───── Data shown ─────

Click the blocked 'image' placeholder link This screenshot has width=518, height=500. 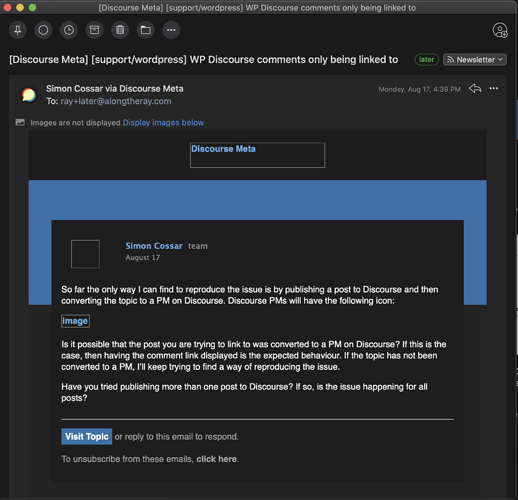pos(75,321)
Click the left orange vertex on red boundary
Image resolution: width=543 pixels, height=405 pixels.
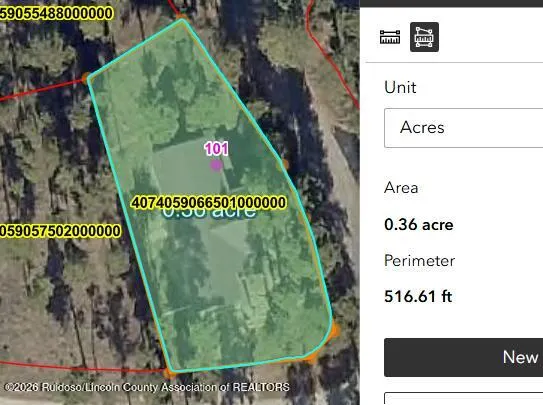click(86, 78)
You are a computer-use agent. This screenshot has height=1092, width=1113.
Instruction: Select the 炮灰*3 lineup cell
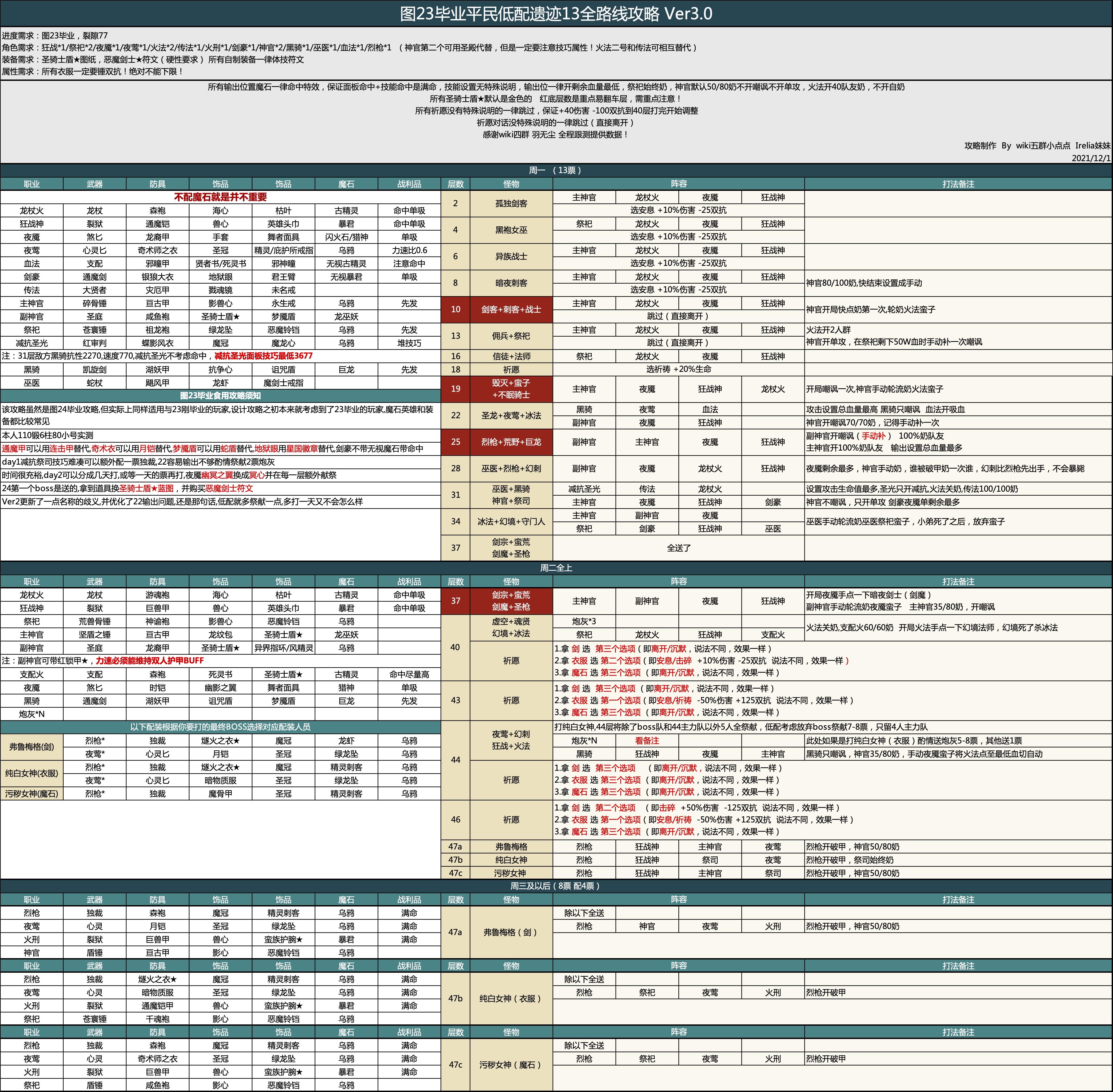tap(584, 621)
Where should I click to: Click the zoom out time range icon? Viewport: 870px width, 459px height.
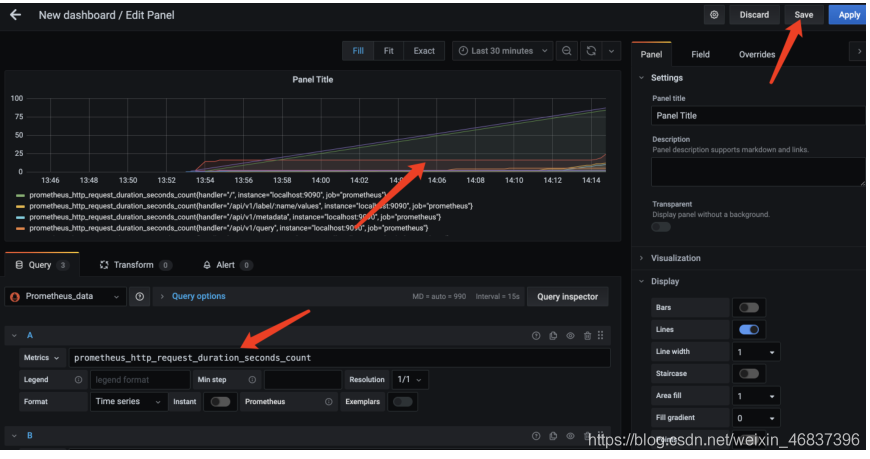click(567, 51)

─────
───── Data shown ─────

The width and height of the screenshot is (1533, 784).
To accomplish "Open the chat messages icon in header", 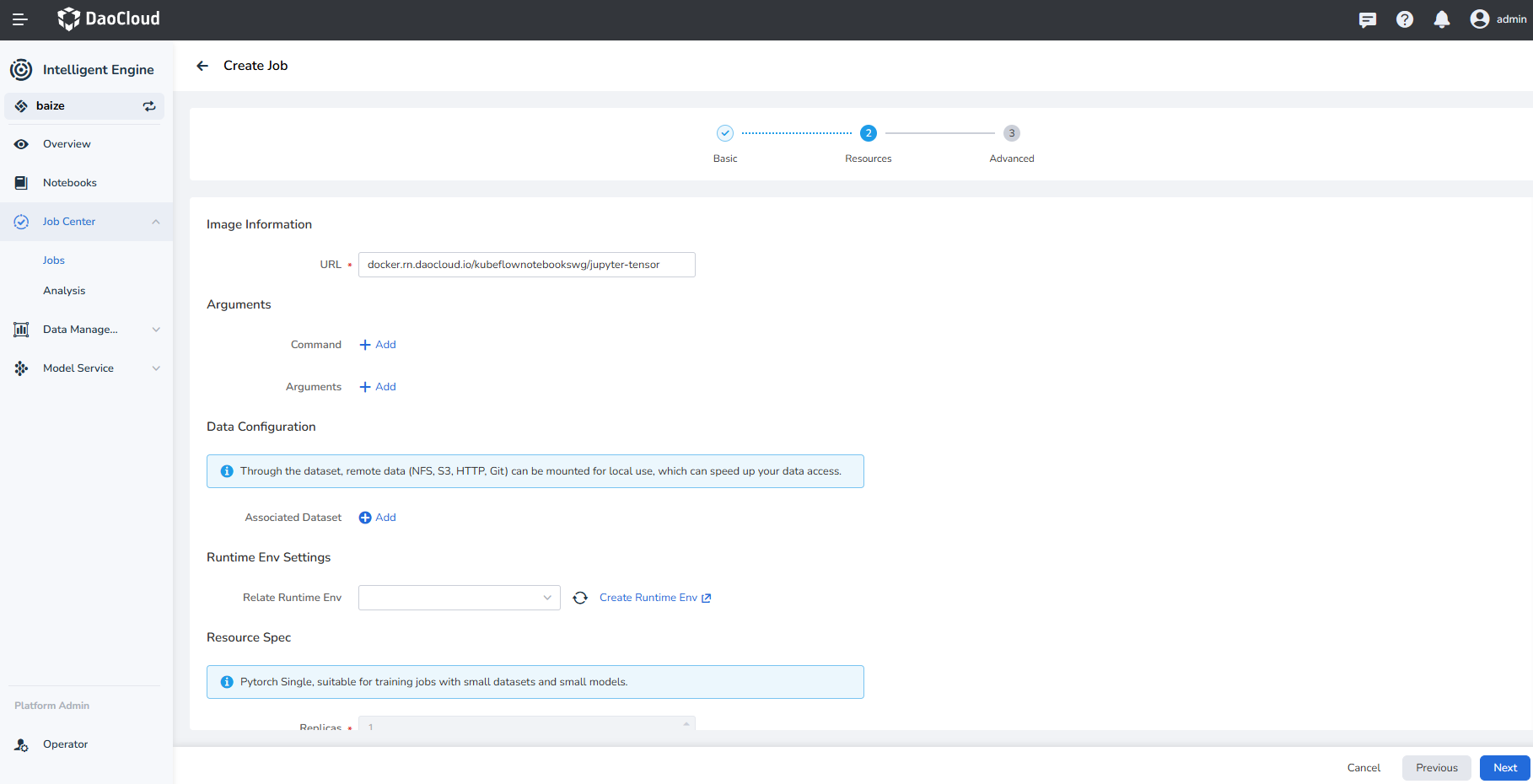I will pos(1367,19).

─────

= Exercise directions =
Rewrite the part of the data that opens with the line containing "You are a computer-use" and closes with the line containing "click(567, 51)", replacing "time range" with "date range" and leaving everything else unchanged. Leave the pictures out of your answer.

= Finished answer =
You are a computer-use agent. This screenshot has height=1092, width=1113.
Instruction: Select the 炮灰*3 lineup cell
tap(584, 621)
Where should I click to: Click the zoom out date range icon? Viewport: 870px width, 459px height.
click(567, 51)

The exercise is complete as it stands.